» **Prompt**: For this exercise, return exactly the lines of the material below that begin at the one with "View Profile (726, 129)" and stop after the one with "Home (226, 60)".

----------------

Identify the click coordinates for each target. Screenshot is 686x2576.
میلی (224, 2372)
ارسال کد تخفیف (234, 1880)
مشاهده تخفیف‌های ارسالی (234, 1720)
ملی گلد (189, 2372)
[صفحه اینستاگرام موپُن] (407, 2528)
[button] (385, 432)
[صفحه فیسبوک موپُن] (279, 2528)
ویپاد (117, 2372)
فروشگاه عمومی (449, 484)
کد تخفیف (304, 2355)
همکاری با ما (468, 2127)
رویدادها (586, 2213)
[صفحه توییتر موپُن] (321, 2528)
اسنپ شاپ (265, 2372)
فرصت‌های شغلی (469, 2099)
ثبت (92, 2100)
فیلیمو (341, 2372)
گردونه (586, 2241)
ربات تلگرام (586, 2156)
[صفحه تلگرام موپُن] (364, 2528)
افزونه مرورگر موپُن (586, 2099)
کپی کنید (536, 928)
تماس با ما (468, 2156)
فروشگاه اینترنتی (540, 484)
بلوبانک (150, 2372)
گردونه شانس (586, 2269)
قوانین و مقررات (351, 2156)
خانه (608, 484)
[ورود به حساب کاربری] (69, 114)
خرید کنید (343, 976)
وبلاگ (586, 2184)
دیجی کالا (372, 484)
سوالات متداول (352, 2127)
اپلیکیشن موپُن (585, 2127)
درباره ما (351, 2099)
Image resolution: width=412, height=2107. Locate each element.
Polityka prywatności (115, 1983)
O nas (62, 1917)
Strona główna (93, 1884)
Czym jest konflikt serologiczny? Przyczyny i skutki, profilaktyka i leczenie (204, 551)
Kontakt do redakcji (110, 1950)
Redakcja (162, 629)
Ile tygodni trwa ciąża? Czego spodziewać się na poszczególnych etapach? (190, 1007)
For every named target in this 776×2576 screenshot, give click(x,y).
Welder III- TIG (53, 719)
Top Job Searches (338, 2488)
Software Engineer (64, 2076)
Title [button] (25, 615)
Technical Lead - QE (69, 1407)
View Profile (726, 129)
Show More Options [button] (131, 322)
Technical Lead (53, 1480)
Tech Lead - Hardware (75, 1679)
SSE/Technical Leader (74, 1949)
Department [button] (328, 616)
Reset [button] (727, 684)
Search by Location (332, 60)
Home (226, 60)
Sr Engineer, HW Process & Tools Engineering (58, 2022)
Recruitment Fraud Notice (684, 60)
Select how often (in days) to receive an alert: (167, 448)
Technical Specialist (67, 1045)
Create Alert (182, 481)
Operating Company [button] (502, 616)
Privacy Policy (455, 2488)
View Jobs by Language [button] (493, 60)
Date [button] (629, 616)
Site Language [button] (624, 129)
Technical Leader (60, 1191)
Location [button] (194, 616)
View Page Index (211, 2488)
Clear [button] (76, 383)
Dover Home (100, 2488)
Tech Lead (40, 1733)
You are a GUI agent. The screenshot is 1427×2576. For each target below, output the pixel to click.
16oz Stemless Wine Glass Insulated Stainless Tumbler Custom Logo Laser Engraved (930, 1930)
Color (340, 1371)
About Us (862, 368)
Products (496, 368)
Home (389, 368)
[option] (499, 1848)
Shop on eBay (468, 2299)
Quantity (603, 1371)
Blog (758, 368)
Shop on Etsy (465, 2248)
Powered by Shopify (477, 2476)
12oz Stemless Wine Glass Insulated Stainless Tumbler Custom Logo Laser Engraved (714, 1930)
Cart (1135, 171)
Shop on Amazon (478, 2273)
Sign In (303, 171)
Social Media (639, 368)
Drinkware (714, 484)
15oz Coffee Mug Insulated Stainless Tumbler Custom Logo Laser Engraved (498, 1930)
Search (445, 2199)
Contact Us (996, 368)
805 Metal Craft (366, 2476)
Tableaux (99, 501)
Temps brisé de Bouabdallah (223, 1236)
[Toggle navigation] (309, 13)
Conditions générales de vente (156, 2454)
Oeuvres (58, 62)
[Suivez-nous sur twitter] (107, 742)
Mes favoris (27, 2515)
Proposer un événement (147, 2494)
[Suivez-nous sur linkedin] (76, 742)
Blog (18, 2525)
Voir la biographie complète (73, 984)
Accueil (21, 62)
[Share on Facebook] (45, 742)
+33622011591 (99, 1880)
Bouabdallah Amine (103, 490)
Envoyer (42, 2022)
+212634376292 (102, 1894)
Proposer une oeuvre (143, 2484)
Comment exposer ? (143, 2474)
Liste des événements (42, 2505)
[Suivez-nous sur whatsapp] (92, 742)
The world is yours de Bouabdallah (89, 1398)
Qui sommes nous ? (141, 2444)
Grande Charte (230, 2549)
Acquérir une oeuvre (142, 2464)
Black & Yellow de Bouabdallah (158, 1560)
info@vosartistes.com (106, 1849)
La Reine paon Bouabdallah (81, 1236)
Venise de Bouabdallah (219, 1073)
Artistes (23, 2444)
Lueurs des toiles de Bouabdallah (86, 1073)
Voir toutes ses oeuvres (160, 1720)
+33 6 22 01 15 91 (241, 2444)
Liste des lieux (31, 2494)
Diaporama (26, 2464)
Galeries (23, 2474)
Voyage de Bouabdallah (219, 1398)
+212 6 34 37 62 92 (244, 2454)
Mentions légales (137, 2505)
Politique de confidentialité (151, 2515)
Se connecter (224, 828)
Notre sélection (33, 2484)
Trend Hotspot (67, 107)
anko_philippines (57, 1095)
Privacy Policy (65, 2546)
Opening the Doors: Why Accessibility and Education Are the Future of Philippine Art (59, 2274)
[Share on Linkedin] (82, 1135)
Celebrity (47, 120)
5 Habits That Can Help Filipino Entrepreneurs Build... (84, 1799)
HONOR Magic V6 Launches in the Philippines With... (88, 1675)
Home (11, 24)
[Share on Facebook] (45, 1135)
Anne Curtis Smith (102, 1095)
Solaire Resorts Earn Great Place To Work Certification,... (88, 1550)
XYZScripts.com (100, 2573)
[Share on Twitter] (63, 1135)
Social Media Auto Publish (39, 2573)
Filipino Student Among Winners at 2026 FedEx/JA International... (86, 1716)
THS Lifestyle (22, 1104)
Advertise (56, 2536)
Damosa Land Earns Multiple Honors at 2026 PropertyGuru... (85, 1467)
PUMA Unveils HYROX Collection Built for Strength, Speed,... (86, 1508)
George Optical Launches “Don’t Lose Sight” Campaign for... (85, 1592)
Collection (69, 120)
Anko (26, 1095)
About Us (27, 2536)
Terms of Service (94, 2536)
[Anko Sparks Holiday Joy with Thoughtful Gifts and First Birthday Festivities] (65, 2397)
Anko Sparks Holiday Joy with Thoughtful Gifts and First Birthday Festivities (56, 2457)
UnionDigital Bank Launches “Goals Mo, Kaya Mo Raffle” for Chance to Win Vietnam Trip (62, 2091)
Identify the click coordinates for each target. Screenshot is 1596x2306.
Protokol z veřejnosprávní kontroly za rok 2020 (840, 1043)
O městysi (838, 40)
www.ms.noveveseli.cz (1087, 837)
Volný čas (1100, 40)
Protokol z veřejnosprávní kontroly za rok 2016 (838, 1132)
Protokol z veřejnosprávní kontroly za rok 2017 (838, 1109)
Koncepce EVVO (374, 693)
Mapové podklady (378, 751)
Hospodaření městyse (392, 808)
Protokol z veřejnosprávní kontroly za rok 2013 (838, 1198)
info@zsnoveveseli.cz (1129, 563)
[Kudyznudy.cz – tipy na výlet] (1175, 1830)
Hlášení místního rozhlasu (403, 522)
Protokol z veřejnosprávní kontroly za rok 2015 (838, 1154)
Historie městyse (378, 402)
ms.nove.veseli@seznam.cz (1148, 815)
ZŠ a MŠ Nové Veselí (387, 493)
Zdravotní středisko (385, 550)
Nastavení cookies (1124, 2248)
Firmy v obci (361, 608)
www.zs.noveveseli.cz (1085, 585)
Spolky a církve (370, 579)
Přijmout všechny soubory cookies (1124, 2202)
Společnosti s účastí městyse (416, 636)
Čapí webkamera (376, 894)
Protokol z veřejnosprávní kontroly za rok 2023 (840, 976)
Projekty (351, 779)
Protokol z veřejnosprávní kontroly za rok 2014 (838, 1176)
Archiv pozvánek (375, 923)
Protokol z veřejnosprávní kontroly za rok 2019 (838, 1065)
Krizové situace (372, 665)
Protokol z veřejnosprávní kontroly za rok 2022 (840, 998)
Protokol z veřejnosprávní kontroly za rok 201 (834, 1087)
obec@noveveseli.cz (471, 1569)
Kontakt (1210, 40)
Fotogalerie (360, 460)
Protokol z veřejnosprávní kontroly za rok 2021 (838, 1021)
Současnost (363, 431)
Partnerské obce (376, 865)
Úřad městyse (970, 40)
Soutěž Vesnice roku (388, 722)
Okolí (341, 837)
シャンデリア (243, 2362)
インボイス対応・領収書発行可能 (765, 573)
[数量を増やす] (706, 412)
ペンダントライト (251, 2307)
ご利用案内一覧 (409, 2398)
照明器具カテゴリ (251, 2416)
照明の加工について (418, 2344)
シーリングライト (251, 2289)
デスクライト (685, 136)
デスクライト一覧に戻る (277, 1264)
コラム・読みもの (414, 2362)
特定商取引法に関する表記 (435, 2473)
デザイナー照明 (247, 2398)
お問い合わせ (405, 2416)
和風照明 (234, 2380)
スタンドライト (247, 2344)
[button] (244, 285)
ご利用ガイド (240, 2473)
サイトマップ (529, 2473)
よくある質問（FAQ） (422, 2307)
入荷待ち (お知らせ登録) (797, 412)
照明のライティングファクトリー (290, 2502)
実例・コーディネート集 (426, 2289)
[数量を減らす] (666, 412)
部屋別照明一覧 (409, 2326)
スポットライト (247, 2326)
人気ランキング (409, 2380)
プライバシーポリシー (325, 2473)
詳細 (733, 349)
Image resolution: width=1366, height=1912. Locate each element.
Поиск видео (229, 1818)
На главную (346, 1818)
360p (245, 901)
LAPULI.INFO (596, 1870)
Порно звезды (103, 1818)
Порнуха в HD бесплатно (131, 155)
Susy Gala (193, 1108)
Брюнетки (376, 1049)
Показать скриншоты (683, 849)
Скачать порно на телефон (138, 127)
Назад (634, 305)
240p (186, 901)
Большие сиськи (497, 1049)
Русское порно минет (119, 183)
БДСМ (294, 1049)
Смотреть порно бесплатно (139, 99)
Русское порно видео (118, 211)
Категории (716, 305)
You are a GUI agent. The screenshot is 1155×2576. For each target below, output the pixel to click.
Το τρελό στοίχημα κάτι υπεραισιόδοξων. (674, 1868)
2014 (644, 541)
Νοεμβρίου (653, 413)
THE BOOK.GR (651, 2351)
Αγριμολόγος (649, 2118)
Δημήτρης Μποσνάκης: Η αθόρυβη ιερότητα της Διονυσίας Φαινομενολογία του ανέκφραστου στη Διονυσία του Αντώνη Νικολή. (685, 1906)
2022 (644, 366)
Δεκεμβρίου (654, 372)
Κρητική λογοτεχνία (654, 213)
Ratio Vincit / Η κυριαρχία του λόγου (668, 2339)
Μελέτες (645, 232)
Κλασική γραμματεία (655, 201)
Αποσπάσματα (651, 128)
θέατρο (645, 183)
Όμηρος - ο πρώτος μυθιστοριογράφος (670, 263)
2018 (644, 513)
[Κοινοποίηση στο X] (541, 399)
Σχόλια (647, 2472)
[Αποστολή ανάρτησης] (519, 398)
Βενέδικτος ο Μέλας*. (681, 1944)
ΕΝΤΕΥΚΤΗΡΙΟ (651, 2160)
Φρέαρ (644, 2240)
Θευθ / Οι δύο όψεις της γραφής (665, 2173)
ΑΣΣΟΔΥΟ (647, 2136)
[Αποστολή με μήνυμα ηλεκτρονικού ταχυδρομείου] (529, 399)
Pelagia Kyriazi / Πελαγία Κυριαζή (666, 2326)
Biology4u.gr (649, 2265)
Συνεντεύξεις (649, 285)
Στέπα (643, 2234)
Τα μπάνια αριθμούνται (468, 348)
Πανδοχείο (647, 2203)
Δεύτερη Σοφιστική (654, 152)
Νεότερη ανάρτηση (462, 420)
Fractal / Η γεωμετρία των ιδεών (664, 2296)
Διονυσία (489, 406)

----------------

» **Output**:
View Profile (726, 129)
Show More Options [button] (131, 322)
Technical Lead (53, 1480)
Tech Lead - Hardware (75, 1679)
SSE/Technical Leader (74, 1949)
Department [button] (328, 616)
Reset [button] (727, 684)
Search by Location (332, 60)
Home (226, 60)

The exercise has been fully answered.